It's a breezy October day in the year 2017, and I'm sitting in the doctor's room alone with my thoughts. 'Finally,' I think, 'I'm going to get some answers.' You see, I've had enough of suffering in silence and playing a tough guy for a while; things haven't been right for about a year now, and I needed to get help, so there I was, sitting and hoping for a diagnosis. I had left work early, my mom took me to the doctor, and things would just fall into place because it always did. The doc would come in, hear me out, and she'd know immediately what the cause was after a quick pelvic exam. Maybe I'd need an ultrasound, but that was the extent, right?
Well, not quite. The doctor came in and I gave her my list of symptoms (I wrote them all down on a piece of paper, listing how long it's been going on and what it felt like, too), and she seemed puzzled. The questions she asked, I knew she was dancing around a disease called endometriosis because what she asked was what I saw frequently on reliable websites (I will leave my personal thoughts on this out because I'd rather not self-diagnose, no matter how sure I am), but then the conversation moved from pain to hormones and suddenly I need to check the hormones in my blood. The closest thing I got to an answer was 'dysmenorrhea' which is doctor lingo for painful periods. Did I mention that there are two kinds of dysmenorrhea - primary and secondary? Now I have further questions!

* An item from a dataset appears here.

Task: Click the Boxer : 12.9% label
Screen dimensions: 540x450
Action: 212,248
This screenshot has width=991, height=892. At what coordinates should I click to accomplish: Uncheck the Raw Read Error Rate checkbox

I went in hoping for answers and left with 'we don't know what's wrong with you' and I realize I'm being selfish for being impatient, but I'm not sure how much I've been helped. It's the first step in getting help, but I'm frustrated. I went in for pain but I left needing to get my blood taken for a different issue. The doc gave me a prescription for ibuprofen but frankly, that didn't do much except for mask what I've been feeling. My symptoms are more than just the typical consequences of a bad menstrual cycle, and just because I don't look exactly like one person with a disease doesn't mean I don't have it. In a way, I don't feel listened to because while my symptoms are typically what one gets during their period, mine are getting worse all of a sudden while I have made no major changes to my life (I drink more water more regularly and walk everywhere... wow!). I feel like a child again; before I even had birth control, my period ran my life and I couldn't plan for it; I'd rather not go back to that life. But if I have to go back to the doctor and say, 'nothing is working and I'm really at my limit here; just listen to me' without a doubt I'm going to. This isn't my imagination at play; when it comes to my reproductive organs, I want to know if I'll be able to have kids someday, and I feel a clock ticking and time running out on that.
"It takes years to find a diagnosis sometimes," has never felt more real. Maybe because nothing's ever really been wrong with me (my worst thing was eczema), having the need to do further tests on me is an unsettling answer to get. My annoyance and frustration isn't toward the medical personnel or my doctor because I know they're going to lend me a hand if they can; I just know something is wrong physically, and I want it over with.